[Start of section]

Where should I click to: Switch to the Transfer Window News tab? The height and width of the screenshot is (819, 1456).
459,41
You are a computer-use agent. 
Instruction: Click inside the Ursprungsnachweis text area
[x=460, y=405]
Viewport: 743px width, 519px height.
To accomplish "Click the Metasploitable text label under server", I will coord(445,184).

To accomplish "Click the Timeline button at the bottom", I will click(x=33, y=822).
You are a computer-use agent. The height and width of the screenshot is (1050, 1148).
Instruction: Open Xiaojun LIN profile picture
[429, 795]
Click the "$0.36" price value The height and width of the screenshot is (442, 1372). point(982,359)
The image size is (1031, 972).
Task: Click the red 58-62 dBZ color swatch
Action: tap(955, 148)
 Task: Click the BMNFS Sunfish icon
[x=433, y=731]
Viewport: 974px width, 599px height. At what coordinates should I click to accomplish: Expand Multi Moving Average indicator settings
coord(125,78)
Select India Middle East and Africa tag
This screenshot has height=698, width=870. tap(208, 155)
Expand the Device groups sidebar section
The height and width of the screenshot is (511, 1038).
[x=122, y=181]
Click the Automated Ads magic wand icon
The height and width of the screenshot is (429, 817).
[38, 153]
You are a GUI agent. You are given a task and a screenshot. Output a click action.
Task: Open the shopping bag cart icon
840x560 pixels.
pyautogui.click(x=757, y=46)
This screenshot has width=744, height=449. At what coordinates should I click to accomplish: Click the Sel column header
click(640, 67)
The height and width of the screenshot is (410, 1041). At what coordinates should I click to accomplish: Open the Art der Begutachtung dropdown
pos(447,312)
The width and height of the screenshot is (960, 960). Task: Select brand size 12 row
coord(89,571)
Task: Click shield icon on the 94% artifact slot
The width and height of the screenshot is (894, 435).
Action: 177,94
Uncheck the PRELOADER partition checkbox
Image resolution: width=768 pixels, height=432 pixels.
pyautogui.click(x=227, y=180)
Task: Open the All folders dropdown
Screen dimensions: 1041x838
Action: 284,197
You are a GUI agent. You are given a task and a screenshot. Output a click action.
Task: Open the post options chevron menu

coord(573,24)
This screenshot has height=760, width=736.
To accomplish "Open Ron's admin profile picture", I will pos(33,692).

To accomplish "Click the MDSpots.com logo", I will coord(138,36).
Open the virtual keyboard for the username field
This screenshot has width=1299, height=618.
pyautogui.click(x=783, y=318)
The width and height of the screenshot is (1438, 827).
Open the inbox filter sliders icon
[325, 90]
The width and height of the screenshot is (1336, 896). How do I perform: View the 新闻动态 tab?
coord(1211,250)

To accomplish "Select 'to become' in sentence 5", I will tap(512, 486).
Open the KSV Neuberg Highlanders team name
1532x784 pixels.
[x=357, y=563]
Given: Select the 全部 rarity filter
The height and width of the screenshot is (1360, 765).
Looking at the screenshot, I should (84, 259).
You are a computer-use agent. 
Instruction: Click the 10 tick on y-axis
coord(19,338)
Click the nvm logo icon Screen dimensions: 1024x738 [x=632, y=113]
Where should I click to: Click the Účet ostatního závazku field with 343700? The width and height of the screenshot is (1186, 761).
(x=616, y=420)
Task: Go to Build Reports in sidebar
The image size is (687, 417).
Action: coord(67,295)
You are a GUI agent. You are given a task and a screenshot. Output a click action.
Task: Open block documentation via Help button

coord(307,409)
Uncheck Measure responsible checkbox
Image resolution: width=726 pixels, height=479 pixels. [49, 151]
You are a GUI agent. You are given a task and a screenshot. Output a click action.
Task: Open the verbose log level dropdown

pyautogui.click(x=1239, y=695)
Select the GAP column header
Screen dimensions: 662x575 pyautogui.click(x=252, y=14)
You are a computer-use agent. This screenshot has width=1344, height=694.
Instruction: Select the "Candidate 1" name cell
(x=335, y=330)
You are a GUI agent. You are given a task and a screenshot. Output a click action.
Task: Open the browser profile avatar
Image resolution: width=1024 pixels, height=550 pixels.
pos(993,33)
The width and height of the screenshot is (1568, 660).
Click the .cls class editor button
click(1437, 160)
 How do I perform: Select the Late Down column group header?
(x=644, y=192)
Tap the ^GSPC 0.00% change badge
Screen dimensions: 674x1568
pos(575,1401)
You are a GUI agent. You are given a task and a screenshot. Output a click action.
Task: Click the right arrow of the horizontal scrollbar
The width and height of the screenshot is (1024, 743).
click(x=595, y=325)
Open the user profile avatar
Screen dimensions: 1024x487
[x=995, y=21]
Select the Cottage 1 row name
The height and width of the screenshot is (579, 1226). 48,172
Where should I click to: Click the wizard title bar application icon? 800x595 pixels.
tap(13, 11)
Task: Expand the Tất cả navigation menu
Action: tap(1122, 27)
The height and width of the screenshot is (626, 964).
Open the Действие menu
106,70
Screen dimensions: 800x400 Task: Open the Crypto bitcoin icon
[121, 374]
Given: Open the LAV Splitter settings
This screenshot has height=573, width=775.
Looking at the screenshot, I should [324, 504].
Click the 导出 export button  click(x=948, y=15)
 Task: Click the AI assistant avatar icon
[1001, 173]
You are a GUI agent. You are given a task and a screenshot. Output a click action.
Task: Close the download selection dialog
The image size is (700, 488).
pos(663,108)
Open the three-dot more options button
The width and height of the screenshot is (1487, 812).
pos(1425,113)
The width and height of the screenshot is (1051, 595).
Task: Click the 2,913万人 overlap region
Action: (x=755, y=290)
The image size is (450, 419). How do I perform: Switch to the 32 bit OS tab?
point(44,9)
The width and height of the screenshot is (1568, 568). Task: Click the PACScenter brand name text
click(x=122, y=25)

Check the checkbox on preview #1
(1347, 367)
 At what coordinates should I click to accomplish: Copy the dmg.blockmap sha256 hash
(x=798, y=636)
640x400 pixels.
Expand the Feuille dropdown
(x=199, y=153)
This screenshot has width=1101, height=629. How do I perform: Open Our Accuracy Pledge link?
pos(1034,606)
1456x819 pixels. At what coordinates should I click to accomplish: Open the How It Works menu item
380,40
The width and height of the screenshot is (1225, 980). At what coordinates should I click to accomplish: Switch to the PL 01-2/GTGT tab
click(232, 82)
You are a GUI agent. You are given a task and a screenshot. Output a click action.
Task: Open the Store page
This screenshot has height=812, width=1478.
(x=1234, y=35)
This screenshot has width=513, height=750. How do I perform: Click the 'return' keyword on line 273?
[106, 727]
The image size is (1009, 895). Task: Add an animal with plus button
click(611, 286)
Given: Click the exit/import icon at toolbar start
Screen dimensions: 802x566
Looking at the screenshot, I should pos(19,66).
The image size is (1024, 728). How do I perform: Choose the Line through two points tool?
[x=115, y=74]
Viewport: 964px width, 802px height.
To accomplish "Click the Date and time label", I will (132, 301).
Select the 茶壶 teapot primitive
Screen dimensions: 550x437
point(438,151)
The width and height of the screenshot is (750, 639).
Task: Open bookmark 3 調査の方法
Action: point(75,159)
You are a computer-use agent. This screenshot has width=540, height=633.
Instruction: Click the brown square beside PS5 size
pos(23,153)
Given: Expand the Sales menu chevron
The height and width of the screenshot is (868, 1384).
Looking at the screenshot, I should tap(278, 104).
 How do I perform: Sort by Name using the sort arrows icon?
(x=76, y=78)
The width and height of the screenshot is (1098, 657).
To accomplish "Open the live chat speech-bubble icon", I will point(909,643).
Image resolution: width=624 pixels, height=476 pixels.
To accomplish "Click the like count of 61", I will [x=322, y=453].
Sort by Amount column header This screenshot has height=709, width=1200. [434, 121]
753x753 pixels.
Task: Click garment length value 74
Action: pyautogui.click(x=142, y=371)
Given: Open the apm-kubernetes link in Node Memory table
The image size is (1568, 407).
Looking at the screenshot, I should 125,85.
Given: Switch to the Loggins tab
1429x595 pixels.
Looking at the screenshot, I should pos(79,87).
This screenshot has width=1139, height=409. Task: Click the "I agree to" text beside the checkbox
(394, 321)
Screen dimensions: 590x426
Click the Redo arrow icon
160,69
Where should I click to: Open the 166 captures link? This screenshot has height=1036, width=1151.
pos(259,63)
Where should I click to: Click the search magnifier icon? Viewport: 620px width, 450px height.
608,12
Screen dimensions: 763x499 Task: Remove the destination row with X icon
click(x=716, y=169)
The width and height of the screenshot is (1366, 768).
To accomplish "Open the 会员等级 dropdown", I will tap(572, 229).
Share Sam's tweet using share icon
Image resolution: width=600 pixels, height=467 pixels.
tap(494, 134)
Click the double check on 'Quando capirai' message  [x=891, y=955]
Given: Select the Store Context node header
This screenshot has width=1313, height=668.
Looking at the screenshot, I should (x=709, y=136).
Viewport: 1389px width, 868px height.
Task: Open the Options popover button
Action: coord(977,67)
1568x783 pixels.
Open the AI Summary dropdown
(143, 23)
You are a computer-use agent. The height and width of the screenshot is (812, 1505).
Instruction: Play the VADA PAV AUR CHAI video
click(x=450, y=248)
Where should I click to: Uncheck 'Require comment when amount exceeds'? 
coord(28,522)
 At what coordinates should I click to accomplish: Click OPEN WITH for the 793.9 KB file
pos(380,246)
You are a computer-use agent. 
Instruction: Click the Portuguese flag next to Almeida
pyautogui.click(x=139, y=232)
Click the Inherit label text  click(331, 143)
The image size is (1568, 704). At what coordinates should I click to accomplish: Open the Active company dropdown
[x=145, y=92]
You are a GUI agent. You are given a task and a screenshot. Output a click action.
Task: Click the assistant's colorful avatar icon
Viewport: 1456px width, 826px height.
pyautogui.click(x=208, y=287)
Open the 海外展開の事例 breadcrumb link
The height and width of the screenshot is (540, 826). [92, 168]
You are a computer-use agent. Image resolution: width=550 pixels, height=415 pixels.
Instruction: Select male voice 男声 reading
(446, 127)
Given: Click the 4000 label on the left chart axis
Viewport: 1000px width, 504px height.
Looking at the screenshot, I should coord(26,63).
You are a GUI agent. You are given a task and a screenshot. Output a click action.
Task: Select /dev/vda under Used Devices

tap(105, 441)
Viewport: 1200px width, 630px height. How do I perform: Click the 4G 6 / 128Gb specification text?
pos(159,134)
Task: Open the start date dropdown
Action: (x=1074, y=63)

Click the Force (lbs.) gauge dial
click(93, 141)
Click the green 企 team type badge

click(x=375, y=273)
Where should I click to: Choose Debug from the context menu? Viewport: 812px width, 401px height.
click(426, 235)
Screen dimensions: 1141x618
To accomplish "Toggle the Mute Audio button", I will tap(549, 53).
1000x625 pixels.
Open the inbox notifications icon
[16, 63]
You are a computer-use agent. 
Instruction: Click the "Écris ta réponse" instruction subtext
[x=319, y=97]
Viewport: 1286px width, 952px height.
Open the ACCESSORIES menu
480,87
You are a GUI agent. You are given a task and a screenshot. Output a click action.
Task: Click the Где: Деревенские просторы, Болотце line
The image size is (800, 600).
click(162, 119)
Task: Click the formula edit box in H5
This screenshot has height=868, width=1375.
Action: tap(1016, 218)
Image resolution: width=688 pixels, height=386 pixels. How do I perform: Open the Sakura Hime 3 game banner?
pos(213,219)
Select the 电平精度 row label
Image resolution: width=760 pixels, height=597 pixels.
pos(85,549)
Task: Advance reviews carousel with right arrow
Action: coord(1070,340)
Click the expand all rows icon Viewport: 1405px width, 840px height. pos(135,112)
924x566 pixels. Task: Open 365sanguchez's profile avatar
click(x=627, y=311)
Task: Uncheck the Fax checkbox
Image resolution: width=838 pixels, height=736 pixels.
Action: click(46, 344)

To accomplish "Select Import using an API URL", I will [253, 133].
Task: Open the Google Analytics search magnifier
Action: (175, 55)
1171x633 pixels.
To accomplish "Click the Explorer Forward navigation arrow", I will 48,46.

[End of section]

EXERCISE OBJECTIVE> The expected result is every line from the material above that includes "logo".

ANSWER FOR THIS EXERCISE>
To accomplish "Click the MDSpots.com logo", I will coord(138,36).
Click the nvm logo icon Screen dimensions: 1024x738 [x=632, y=113]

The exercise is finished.